Hey, I own a shit load of cookbooks, I do.  And I’m not saying it isn’t a problem.  Especially when it’s become a very common first remark that people make when they visit our apartment, noticing from the ungoverned stacks that seem to occupy every flat surfaces of every able furnitures, evidently overrunning our shelving-space that is already working its double-layer capacity.  And my worst fear is that before long, Jason has to kindly ask Thomas Keller to scooch over before he can “relieve” himself, if you see what I mean.  So yeah, there is an issue there.  But you know, I guess it could be reasonably understood.  I mean, for someone like me and for what I sort of do, I guess, it makes sense.  What doesn’t make sense, at all, is that for someone who owns this many cookbooks, I have almost never cooked a recipe from any one of them.  And I mean never, except maybe once but not really, ok?  Because I can’t follow instructions.  Period.  Now this is really bizarre.  For one, I create recipes and expect people to follow them explicitly all the time.  But if you didn’t, don’t fret it, because guess what?  Ha!  I can’t follow a recipe for a damn either!  It’s really more of a severe birth-defect than anything else, like the other day when I absolutely made up my mind that for the first time ever in my cooking life, even if it kills me, I was going to execute a recipe like how the creator had intended, and yet, I still derailed.
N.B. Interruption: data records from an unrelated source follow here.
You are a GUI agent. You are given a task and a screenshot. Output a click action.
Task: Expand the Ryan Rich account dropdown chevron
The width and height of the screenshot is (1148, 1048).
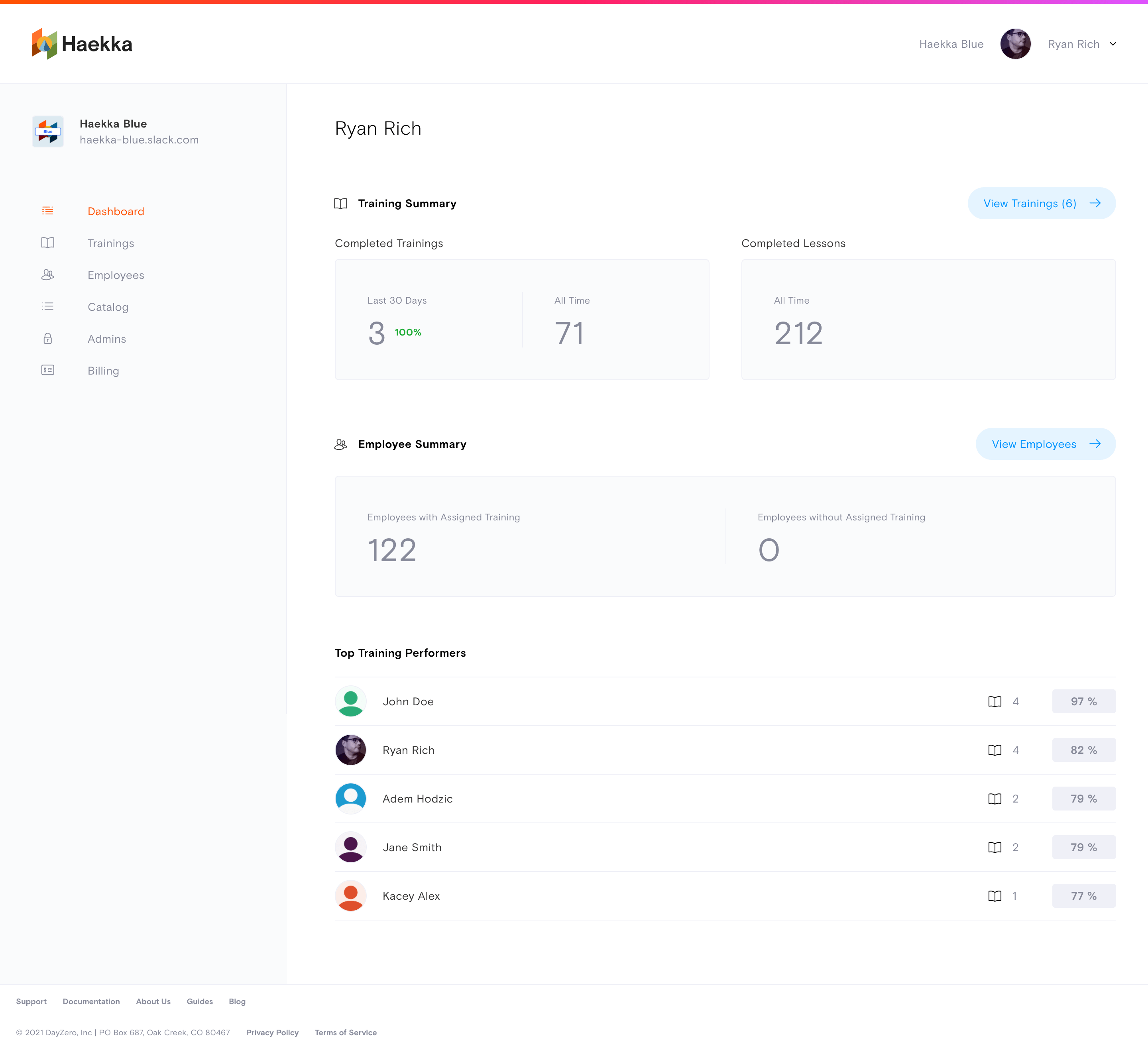(x=1113, y=44)
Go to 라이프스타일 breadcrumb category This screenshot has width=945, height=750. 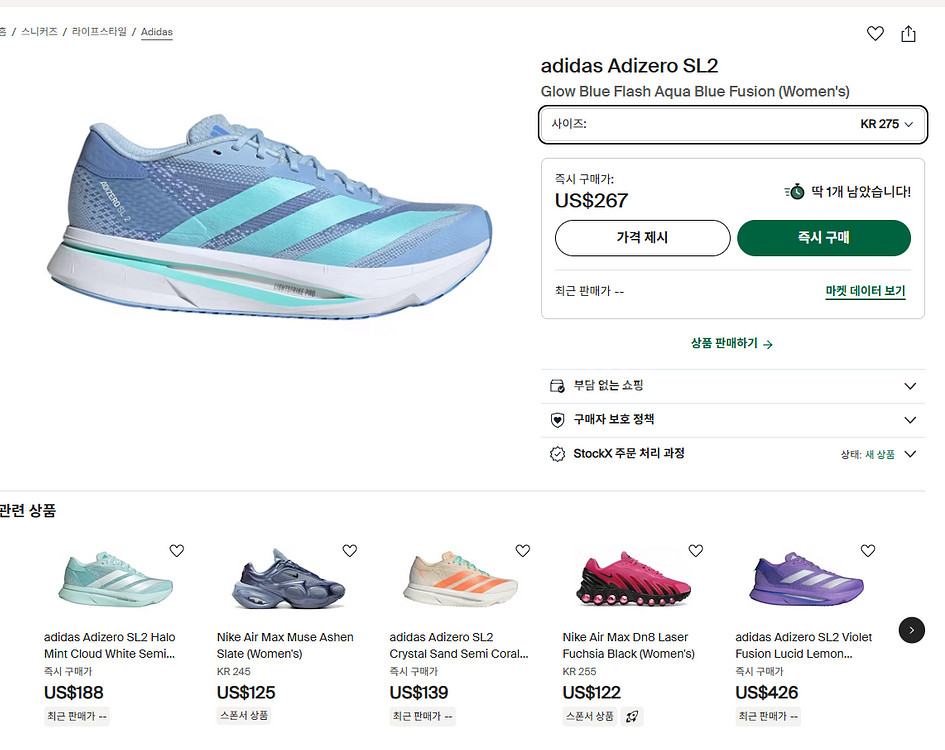tap(99, 32)
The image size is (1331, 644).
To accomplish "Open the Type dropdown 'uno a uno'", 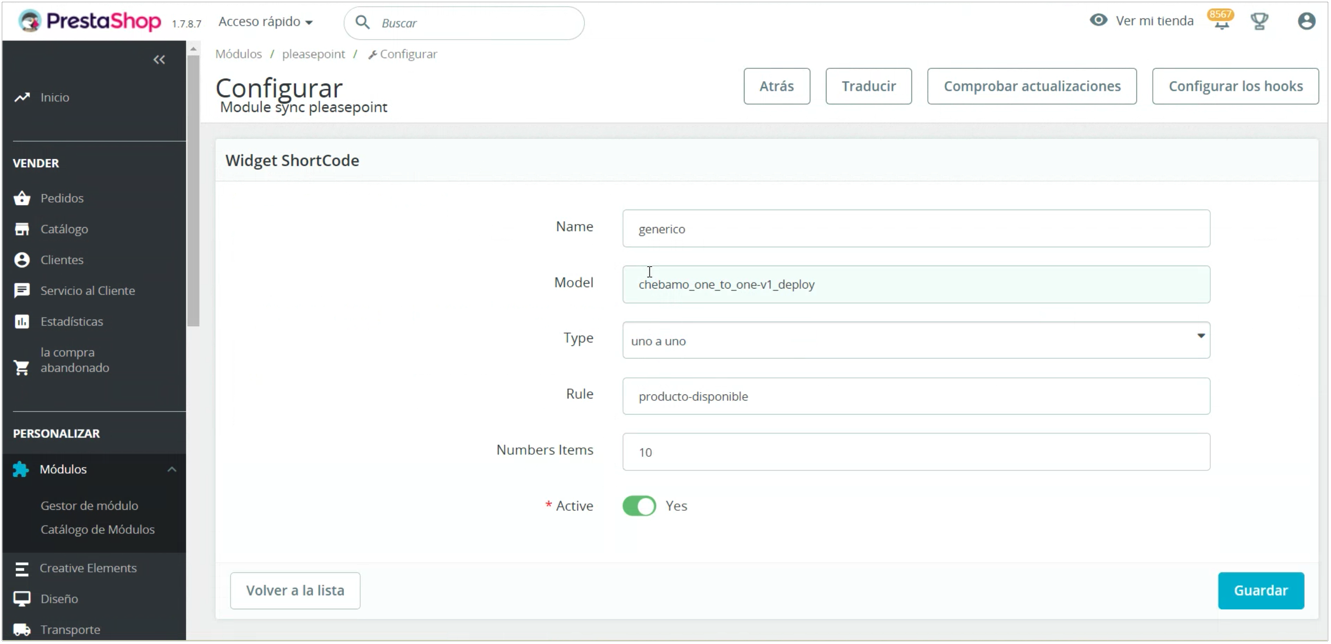I will 915,340.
The particular recipe that I owe my grave apology to, is the turmeric-rubbed chicken from Eat With Your Hands Cookbook.  Now I have to give myself some credit here.  At first try, I really did manage to change ONLY HALF of the recipe!  Instead of roasting the turmeric-rubbed chicken over lemongrass and coconut milk, I decided it was in both of our best interest to do it over a bed of lemongrass and coconut rice.  The urge of putting a “sponge” underneath a grease-dripping hot body overruled my determination to obey, so I’m sorry for that.  But for the other half of the recipe, including rubbing the chicken with turmeric butter and letting it sit for 24hours, I followed painstakingly.  But the thing is, have you ever tried rubbing butter over the skin of a chicken?  Try sticking a piece of lard on a teflon surface to get a feel of it.  It’s practically impossible!  They just don’t bond!  And even though the butter is sufficiently seasoned, the “emulsion” prevents the seasoning from seeping into the chicken, even after the whole 24 hours of it.  So at the second try, it became inevitable, that in spite of my best effort, I had to sabotage the recipe completely.